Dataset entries
------------------------------------------------------------------------

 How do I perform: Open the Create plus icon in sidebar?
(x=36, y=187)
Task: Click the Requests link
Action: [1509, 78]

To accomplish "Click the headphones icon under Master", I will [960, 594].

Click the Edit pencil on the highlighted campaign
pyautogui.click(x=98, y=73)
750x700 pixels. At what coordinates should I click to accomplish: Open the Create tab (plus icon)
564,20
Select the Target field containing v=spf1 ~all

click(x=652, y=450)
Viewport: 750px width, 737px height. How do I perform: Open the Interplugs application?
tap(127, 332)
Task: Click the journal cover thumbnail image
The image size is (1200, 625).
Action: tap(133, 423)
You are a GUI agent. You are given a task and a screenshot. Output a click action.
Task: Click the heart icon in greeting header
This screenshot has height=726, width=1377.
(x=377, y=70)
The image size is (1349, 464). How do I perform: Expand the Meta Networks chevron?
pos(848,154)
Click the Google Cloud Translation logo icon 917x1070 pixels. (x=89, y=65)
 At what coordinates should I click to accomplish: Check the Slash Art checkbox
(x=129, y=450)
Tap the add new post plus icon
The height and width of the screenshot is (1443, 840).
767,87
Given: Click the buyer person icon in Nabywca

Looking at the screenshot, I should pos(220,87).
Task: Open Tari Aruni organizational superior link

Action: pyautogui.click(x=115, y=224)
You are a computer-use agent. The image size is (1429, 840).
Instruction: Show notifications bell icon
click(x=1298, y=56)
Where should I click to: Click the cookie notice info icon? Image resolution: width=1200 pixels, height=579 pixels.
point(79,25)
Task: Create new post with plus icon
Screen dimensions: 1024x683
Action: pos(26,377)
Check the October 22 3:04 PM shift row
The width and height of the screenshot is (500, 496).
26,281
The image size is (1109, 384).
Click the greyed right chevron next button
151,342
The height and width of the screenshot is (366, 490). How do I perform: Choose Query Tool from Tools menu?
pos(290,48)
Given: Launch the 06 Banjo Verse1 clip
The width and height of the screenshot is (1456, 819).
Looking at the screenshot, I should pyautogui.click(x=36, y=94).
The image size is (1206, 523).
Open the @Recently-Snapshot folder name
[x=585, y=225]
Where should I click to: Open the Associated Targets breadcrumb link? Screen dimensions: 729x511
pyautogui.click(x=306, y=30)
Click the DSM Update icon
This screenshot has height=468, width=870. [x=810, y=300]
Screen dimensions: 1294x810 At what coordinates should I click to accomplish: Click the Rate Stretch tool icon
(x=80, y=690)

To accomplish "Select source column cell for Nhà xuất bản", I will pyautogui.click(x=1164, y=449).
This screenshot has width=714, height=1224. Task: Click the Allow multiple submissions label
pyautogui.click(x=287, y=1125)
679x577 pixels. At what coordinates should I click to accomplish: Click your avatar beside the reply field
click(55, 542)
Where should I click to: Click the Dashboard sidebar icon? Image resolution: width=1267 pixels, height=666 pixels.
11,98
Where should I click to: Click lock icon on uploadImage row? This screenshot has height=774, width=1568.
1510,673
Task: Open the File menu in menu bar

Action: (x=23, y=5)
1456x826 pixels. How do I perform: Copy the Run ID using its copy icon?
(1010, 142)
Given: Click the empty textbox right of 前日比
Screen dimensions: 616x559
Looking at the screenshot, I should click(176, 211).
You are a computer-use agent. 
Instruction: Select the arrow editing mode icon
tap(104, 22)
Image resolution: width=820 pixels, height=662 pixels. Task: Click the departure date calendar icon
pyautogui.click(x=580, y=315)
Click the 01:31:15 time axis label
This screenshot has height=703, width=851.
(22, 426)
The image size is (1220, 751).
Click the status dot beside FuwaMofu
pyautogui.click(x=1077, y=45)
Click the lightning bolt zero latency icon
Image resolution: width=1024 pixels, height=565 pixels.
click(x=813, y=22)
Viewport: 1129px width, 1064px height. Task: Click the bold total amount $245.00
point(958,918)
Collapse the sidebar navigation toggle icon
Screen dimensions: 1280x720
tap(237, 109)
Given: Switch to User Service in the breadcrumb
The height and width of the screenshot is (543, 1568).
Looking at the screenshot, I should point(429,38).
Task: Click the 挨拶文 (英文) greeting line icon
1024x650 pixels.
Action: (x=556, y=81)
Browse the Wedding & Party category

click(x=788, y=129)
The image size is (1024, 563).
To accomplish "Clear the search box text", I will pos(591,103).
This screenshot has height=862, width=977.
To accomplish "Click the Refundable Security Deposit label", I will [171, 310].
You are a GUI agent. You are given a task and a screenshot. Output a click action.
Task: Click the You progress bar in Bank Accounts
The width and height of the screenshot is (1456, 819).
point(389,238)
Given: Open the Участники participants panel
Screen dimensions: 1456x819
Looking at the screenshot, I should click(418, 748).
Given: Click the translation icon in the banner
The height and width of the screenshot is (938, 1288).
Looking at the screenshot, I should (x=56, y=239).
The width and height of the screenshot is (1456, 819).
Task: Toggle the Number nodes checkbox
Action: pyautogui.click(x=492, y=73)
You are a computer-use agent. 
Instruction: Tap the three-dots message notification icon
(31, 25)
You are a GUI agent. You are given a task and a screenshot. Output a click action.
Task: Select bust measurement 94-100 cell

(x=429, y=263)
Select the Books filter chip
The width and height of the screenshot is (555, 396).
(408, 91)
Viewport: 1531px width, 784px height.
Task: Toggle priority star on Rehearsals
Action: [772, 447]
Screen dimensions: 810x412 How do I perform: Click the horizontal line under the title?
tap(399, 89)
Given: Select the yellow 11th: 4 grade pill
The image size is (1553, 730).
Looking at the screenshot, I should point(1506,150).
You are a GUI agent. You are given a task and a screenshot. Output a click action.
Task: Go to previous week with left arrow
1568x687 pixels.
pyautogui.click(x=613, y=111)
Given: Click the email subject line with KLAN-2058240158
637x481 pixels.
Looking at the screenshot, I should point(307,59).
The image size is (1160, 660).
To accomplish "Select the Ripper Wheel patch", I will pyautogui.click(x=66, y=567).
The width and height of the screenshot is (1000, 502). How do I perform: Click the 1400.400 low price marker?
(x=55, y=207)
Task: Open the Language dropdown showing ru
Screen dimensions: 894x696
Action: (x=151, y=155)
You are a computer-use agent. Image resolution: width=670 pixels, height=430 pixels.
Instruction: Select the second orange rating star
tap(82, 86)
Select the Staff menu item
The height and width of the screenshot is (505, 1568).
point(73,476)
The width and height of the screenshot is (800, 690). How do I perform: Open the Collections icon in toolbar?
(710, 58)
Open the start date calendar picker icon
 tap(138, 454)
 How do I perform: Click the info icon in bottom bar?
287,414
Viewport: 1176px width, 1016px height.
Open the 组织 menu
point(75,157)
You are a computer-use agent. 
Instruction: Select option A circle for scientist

------------------------------------------------------------------------

**PROMPT**
Turn each line of the material above into a row of a Markdown table with two columns, Row and Line, holding the row number and the line. Skip the blank lines.

**TASK ANSWER**
| Row | Line |
|---|---|
| 1 |  How do I perform: Open the Create plus icon in sidebar? |
| 2 | (x=36, y=187) |
| 3 | Task: Click the Requests link |
| 4 | Action: [1509, 78] |
| 5 | To accomplish "Click the headphones icon under Master", I will [960, 594]. |
| 6 | Click the Edit pencil on the highlighted campaign |
| 7 | pyautogui.click(x=98, y=73) |
| 8 | 750x700 pixels. At what coordinates should I click to accomplish: Open the Create tab (plus icon) |
| 9 | 564,20 |
| 10 | Select the Target field containing v=spf1 ~all |
| 11 | click(x=652, y=450) |
| 12 | Viewport: 750px width, 737px height. How do I perform: Open the Interplugs application? |
| 13 | tap(127, 332) |
| 14 | Task: Click the journal cover thumbnail image |
| 15 | The image size is (1200, 625). |
| 16 | Action: tap(133, 423) |
| 17 | You are a GUI agent. You are given a task and a screenshot. Output a click action. |
| 18 | Task: Click the heart icon in greeting header |
| 19 | This screenshot has height=726, width=1377. |
| 20 | (x=377, y=70) |
| 21 | The image size is (1349, 464). How do I perform: Expand the Meta Networks chevron? |
| 22 | pos(848,154) |
| 23 | Click the Google Cloud Translation logo icon 917x1070 pixels. (x=89, y=65) |
| 24 |  At what coordinates should I click to accomplish: Check the Slash Art checkbox |
| 25 | (x=129, y=450) |
| 26 | Tap the add new post plus icon |
| 27 | The height and width of the screenshot is (1443, 840). |
| 28 | 767,87 |
| 29 | Given: Click the buyer person icon in Nabywca |
| 30 | Looking at the screenshot, I should pos(220,87). |
| 31 | Task: Open Tari Aruni organizational superior link |
| 32 | Action: pyautogui.click(x=115, y=224) |
| 33 | You are a computer-use agent. The image size is (1429, 840). |
| 34 | Instruction: Show notifications bell icon |
| 35 | click(x=1298, y=56) |
| 36 | Where should I click to: Click the cookie notice info icon? Image resolution: width=1200 pixels, height=579 pixels. |
| 37 | point(79,25) |
| 38 | Task: Create new post with plus icon |
| 39 | Screen dimensions: 1024x683 |
| 40 | Action: pos(26,377) |
| 41 | Check the October 22 3:04 PM shift row |
| 42 | The width and height of the screenshot is (500, 496). |
| 43 | 26,281 |
| 44 | The image size is (1109, 384). |
| 45 | Click the greyed right chevron next button |
| 46 | 151,342 |
| 47 | The height and width of the screenshot is (366, 490). How do I perform: Choose Query Tool from Tools menu? |
| 48 | pos(290,48) |
| 49 | Given: Launch the 06 Banjo Verse1 clip |
| 50 | The width and height of the screenshot is (1456, 819). |
| 51 | Looking at the screenshot, I should pyautogui.click(x=36, y=94). |
| 52 | The image size is (1206, 523). |
| 53 | Open the @Recently-Snapshot folder name |
| 54 | [x=585, y=225] |
| 55 | Where should I click to: Open the Associated Targets breadcrumb link? Screen dimensions: 729x511 |
| 56 | pyautogui.click(x=306, y=30) |
| 57 | Click the DSM Update icon |
| 58 | This screenshot has height=468, width=870. [x=810, y=300] |
| 59 | Screen dimensions: 1294x810 At what coordinates should I click to accomplish: Click the Rate Stretch tool icon |
| 60 | (x=80, y=690) |
| 61 | To accomplish "Select source column cell for Nhà xuất bản", I will pyautogui.click(x=1164, y=449). |
| 62 | This screenshot has width=714, height=1224. Task: Click the Allow multiple submissions label |
| 63 | pyautogui.click(x=287, y=1125) |
| 64 | 679x577 pixels. At what coordinates should I click to accomplish: Click your avatar beside the reply field |
| 65 | click(55, 542) |
| 66 | Where should I click to: Click the Dashboard sidebar icon? Image resolution: width=1267 pixels, height=666 pixels. |
| 67 | 11,98 |
| 68 | Where should I click to: Click lock icon on uploadImage row? This screenshot has height=774, width=1568. |
| 69 | 1510,673 |
| 70 | Task: Open the File menu in menu bar |
| 71 | Action: (x=23, y=5) |
| 72 | 1456x826 pixels. How do I perform: Copy the Run ID using its copy icon? |
| 73 | (1010, 142) |
| 74 | Given: Click the empty textbox right of 前日比 |
| 75 | Screen dimensions: 616x559 |
| 76 | Looking at the screenshot, I should click(176, 211). |
| 77 | You are a computer-use agent.  |
| 78 | Instruction: Select the arrow editing mode icon |
| 79 | tap(104, 22) |
| 80 | Image resolution: width=820 pixels, height=662 pixels. Task: Click the departure date calendar icon |
| 81 | pyautogui.click(x=580, y=315) |
| 82 | Click the 01:31:15 time axis label |
| 83 | This screenshot has height=703, width=851. |
| 84 | (22, 426) |
| 85 | The image size is (1220, 751). |
| 86 | Click the status dot beside FuwaMofu |
| 87 | pyautogui.click(x=1077, y=45) |
| 88 | Click the lightning bolt zero latency icon |
| 89 | Image resolution: width=1024 pixels, height=565 pixels. |
| 90 | click(x=813, y=22) |
| 91 | Viewport: 1129px width, 1064px height. Task: Click the bold total amount $245.00 |
| 92 | point(958,918) |
| 93 | Collapse the sidebar navigation toggle icon |
| 94 | Screen dimensions: 1280x720 |
| 95 | tap(237, 109) |
| 96 | Given: Switch to User Service in the breadcrumb |
| 97 | The height and width of the screenshot is (543, 1568). |
| 98 | Looking at the screenshot, I should point(429,38). |
| 99 | Task: Click the 挨拶文 (英文) greeting line icon |
| 100 | 1024x650 pixels. |
| 101 | Action: (x=556, y=81) |
| 102 | Browse the Wedding & Party category |
| 103 | click(x=788, y=129) |
| 104 | The image size is (1024, 563). |
| 105 | To accomplish "Clear the search box text", I will pos(591,103). |
| 106 | This screenshot has height=862, width=977. |
| 107 | To accomplish "Click the Refundable Security Deposit label", I will [171, 310]. |
| 108 | You are a GUI agent. You are given a task and a screenshot. Output a click action. |
| 109 | Task: Click the You progress bar in Bank Accounts |
| 110 | The width and height of the screenshot is (1456, 819). |
| 111 | point(389,238) |
| 112 | Given: Open the Участники participants panel |
| 113 | Screen dimensions: 1456x819 |
| 114 | Looking at the screenshot, I should click(418, 748). |
| 115 | Given: Click the translation icon in the banner |
| 116 | The height and width of the screenshot is (938, 1288). |
| 117 | Looking at the screenshot, I should (x=56, y=239). |
| 118 | The width and height of the screenshot is (1456, 819). |
| 119 | Task: Toggle the Number nodes checkbox |
| 120 | Action: pyautogui.click(x=492, y=73) |
| 121 | You are a computer-use agent.  |
| 122 | Instruction: Tap the three-dots message notification icon |
| 123 | (31, 25) |
| 124 | You are a GUI agent. You are given a task and a screenshot. Output a click action. |
| 125 | Task: Select bust measurement 94-100 cell |
| 126 | (x=429, y=263) |
| 127 | Select the Books filter chip |
| 128 | The width and height of the screenshot is (555, 396). |
| 129 | (408, 91) |
| 130 | Viewport: 1531px width, 784px height. |
| 131 | Task: Toggle priority star on Rehearsals |
| 132 | Action: [772, 447] |
| 133 | Screen dimensions: 810x412 How do I perform: Click the horizontal line under the title? |
| 134 | tap(399, 89) |
| 135 | Given: Select the yellow 11th: 4 grade pill |
| 136 | The image size is (1553, 730). |
| 137 | Looking at the screenshot, I should point(1506,150). |
| 138 | You are a GUI agent. You are given a task and a screenshot. Output a click action. |
| 139 | Task: Go to previous week with left arrow |
| 140 | 1568x687 pixels. |
| 141 | pyautogui.click(x=613, y=111) |
| 142 | Given: Click the email subject line with KLAN-2058240158 |
| 143 | 637x481 pixels. |
| 144 | Looking at the screenshot, I should point(307,59). |
| 145 | The image size is (1160, 660). |
| 146 | To accomplish "Select the Ripper Wheel patch", I will pyautogui.click(x=66, y=567). |
| 147 | The width and height of the screenshot is (1000, 502). How do I perform: Click the 1400.400 low price marker? |
| 148 | (x=55, y=207) |
| 149 | Task: Open the Language dropdown showing ru |
| 150 | Screen dimensions: 894x696 |
| 151 | Action: (x=151, y=155) |
| 152 | You are a computer-use agent. Image resolution: width=670 pixels, height=430 pixels. |
| 153 | Instruction: Select the second orange rating star |
| 154 | tap(82, 86) |
| 155 | Select the Staff menu item |
| 156 | The height and width of the screenshot is (505, 1568). |
| 157 | point(73,476) |
| 158 | The width and height of the screenshot is (800, 690). How do I perform: Open the Collections icon in toolbar? |
| 159 | (710, 58) |
| 160 | Open the start date calendar picker icon |
| 161 |  tap(138, 454) |
| 162 |  How do I perform: Click the info icon in bottom bar? |
| 163 | 287,414 |
| 164 | Viewport: 1176px width, 1016px height. |
| 165 | Open the 组织 menu |
| 166 | point(75,157) |
| 167 | You are a computer-use agent.  |
| 168 | Instruction: Select option A circle for scientist |